In order to illustrate this point, I will analyze some pivotal moments in the specifically
German variant of popular musical orientalism since the late 1970s, discussing Euro-Disco
(Arabesque, Dschinghis Khan, etc.), Hip-Hop (e.g. Cartel, Islamic Force), and RnBesk
(Muhabbet). In each of these cases advances in sound technologies are domesticated by the
addition of seemingly ‘natural’ sounds and images associated with the global south,
especially the ‘Orient.’ Overall, my talk highlights how the intersection of technology and
popular music serves as one of the central arenas for enforcing the coloniality of being in the
contemporary world.
Alexander G. Weheliye is associate professor of African American Studies at Northwestern
University where he teaches black literature and culture, critical theory, social technologies,
and popular culture. He is the author of Phonographies: Grooves in Sonic Afro-Modernity
(Duke University Press, 2005) and Habeas Viscus: Racializing Assemblages, Biopolitics, and
Black Feminist Theories of the Human (Duke University Press, 2014).
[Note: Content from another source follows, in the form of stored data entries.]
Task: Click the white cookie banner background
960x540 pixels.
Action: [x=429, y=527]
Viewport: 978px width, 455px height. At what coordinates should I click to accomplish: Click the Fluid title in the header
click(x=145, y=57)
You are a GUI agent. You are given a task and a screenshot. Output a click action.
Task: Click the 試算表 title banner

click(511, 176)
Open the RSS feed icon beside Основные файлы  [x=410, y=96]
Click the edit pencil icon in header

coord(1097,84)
Currently, he is working on Modernity Hesitant: The Civilizational Diagnostics of
W.E.B. Du Bois and Walter Benjamin, which tracks the different ways in which these thinkers
imagine the ‘marginal’ as central to the workings of modern civilization. His work has been
published and is forthcoming in American Literary History, boundary 2, Criticism, CR: The
New Centennial Review, The Journal of Visual Culture, Public Culture, Social Text, and the
anthologies Black Europe and the African Diaspora, The Oxford Handbook of Mobile Music
Studies, The Contemporary African American Novel, Wie Rassismus aus Wörtern spricht:
(K)erben des Kolonialismus im Wissensarchiv deutsche Sprache, Remapping Black Germany,
and re/visionen: Postkoloniale Perspektiven von People of Color auf Rassismus, Kulturpolitik
und Widerstand in Deutschland.
Markus Henrik Wyrwich
Orientalism and Popular Music - Textual analyses of “Beatiful Liar” and “Shiver”
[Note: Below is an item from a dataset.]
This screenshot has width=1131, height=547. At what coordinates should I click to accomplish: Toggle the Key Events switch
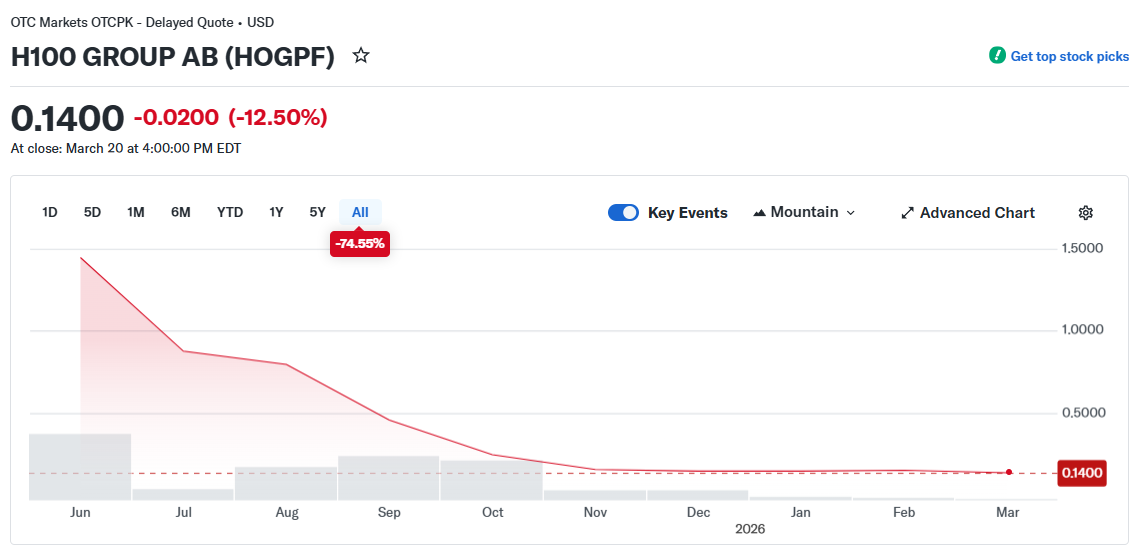click(x=623, y=213)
The incorporation of orientalist music elements in numerous pop songs, released by
transnationally operating labels of the Western music industry, has become a noticeable
phenomenon not only since the turn of the millennium. However, the paper will analyse two
contemporary examples “Beautiful Liar” (2007) by Shakira & Beyoncé and “Shiver” (2006) by
Maroon 5 with the purpose of problematizing their exotic dimensions. Rather than
concentrating solely on the musical text, the research will be based on a more
comprehensive approach including issues of performances (live or in music videos) and
marketing strategies by the record labels.
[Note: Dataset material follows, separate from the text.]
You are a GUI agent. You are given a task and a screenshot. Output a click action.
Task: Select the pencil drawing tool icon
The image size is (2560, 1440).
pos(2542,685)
For a critical examination of the obtained results, theses by Edward Said’s study
Orientalism and subsequent partly opposed works will be considered. By overviewing
researches concerning orientalism and popular music, it becomes evident that apart from
Olivia Bloechl’s work on Sting’s single “Desert Rose” (2005) the important subject has not
been taken up sufficiently within academic studies.
The paper intents to focus on following questions: On which referential system do
certain orientalist popular music devices depend? Is it possible and reasonable to draw a line
between almost unfiltered applications of non-Western musical elements and a profoundly
modified Western idea of it? Which western ideologies precede and uphold the increasing
phenomenon of orientalism in contemporary popular music? And finally, it will be debated
in how far sound concepts of orientalist popular music convey ideas of ethnicity and gender
otherness.
Markus Henrik Wyrwich studied Popular Music and Media (BA) at the University of
Paderborn and the Music Academy of Detmold from 2002 to 2005. For half a year he had
been a visiting student at the University of Salford to take part in the degree programme
Popular Music and Recording. In 2006, he received his MA in Popular Music Studies from the
University of Liverpool. Since summer 2007 he is doing his. In summer 2012, Markus Henrik
successfully completed his PhD project. PhD at the Humboldt-Univeristy of Berlin. Markus
Wyrwich's research focuses on Orientalism in contemporary popular music. He is especially
interested in questions of sound politics, ideologies and musical exoticism.
Beyond giving media and music seminars at Humboldt-University, he is working as a film
director, composer and novel author in Berlin.